Consignes:
1/ Traduisez en anglais la phrase suivante du bloc de texte : « La juridiction statue sans délai par une décision motivée sur la transmission de la question prioritaire de constitutionnalité au Conseil d'État ou à la Cour de cassation. »
2/ D'après le bloc de texte, quel article du code de justice administrative autorise certains magistrats à statuer par ordonnance sur la transmission d'une question prioritaire de constitutionnalité ?
3/ Recopiez le passage du bloc de texte qui commence par « - la Constitution, notamment » et se termine par « de justice administrative. ».
-------- Bloc de texte
Vu les autres pièces du dossier.

Vu :

- la Constitution, notamment son préambule et son article 61-1 ;

- l'ordonnance n° 58-1067 du 7 novembre 1958 ;

- le code forestier ;

- le code de justice administrative.

Considérant ce qui suit :

1. D'une part, aux termes de l'article 61-1 de la Constitution : " Lorsque, à l'occasion d'une instance en cours devant une juridiction, il est soutenu qu'une disposition législative porte atteinte aux droits et libertés que la Constitution garantit, le Conseil constitutionnel peut être saisi de cette question sur renvoi du Conseil d'Etat ou de la Cour de cassation qui se prononce dans un délai déterminé () ". Aux termes de l'article 23-2 de l'ordonnance du 7 novembre 1958 portant loi organique sur le Conseil constitutionnel : " La juridiction statue sans délai par une décision motivée sur la transmission de la question prioritaire de constitutionnalité au Conseil d'État ou à la Cour de cassation. Il est procédé à cette transmission si les conditions suivantes sont remplies : 1° La disposition contestée est applicable au litige ou à la procédure, ou constitue le fondement des poursuites ; 2° Elle n'a pas déjà été déclarée conforme à la Constitution dans les motifs et le dispositif d'une décision du Conseil constitutionnel, sauf changement des circonstances ; 3° La question n'est pas dépourvue de caractère sérieux () ". L'article R. 771-7 du code de justice administrative dispose que : " Les présidents de tribunal administratif et de cour administrative d'appel, le vice-président du tribunal administratif de Paris, les présidents de formation de jugement des tribunaux et des cours ou les magistrats désignés à cet effet par le chef de juridiction peuvent, par ordonnance, statuer sur la transmission d'une question prioritaire de constitutionnalité ".
----------------
-------- Items fournis
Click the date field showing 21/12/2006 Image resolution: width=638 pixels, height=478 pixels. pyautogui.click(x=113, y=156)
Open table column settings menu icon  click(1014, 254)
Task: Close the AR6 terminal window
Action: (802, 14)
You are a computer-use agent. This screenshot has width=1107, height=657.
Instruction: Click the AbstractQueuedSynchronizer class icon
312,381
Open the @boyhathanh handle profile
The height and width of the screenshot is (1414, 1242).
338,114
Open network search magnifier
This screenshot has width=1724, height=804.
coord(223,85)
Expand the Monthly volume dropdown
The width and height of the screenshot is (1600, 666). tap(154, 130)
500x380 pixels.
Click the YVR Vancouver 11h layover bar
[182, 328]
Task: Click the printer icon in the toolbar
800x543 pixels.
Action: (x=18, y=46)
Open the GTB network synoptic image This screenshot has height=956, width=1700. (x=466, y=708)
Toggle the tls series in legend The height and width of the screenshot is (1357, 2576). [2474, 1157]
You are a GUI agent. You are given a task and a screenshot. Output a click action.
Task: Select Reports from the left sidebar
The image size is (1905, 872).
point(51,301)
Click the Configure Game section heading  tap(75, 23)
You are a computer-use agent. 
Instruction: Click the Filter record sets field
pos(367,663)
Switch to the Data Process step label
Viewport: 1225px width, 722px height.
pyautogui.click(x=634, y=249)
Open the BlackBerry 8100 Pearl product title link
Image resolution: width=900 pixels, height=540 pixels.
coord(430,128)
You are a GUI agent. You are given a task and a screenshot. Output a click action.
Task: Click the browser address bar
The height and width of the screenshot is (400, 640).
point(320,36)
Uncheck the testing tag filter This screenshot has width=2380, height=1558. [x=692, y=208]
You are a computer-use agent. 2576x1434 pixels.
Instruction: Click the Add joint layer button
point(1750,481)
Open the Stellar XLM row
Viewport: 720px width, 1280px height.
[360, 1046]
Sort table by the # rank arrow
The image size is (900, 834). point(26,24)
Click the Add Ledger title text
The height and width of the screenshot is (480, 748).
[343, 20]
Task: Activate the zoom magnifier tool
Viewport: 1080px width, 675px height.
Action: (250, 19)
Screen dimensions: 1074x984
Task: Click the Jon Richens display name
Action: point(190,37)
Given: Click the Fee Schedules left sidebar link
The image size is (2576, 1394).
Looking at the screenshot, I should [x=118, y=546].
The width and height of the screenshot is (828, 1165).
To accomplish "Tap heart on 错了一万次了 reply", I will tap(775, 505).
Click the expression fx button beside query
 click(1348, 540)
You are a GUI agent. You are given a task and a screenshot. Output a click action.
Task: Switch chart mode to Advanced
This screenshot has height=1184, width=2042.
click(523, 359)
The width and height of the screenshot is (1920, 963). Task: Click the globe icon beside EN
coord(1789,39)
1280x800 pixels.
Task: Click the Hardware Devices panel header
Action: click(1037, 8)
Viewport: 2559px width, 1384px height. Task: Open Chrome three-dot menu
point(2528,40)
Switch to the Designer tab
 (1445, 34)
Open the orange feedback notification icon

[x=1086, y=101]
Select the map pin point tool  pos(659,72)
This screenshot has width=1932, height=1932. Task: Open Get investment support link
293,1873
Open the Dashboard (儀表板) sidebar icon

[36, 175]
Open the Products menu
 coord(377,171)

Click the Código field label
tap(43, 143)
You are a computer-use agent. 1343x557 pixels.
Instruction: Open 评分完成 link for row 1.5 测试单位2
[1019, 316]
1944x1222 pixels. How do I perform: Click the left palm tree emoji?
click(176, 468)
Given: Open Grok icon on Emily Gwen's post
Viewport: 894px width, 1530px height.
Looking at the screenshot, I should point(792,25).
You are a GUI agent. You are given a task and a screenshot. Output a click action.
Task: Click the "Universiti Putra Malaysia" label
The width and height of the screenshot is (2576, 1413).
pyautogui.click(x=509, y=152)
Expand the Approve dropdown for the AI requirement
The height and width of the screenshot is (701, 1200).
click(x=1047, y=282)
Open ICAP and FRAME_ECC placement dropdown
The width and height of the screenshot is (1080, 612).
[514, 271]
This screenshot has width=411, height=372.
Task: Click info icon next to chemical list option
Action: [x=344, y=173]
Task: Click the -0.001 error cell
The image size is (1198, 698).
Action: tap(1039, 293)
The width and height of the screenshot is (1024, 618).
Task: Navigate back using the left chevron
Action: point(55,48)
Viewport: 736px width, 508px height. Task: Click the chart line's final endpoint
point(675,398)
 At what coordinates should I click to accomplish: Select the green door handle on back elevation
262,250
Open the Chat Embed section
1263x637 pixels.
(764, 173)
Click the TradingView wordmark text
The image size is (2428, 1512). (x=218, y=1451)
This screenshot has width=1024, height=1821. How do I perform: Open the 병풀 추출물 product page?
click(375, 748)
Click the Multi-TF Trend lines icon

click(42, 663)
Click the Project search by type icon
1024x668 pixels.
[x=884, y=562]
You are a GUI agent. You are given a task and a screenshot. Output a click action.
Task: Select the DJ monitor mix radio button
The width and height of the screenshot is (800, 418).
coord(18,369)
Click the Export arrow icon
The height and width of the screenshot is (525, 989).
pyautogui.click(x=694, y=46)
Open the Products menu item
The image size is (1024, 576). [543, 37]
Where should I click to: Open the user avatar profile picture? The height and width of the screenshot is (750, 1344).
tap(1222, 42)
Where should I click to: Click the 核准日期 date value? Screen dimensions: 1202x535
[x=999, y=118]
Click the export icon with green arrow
----------------
Réponses par tâche:
1/ The court shall rule without delay, by a reasoned decision, on the transmission of the priority question of constitutionality to the Conseil d'État or the Cour de cassation.

2/ L'article R. 771-7 du code de justice administrative.

3/
- la Constitution, notamment son préambule et son article 61-1 ;

- l'ordonnance n° 58-1067 du 7 novembre 1958 ;

- le code forestier ;

- le code de justice administrative.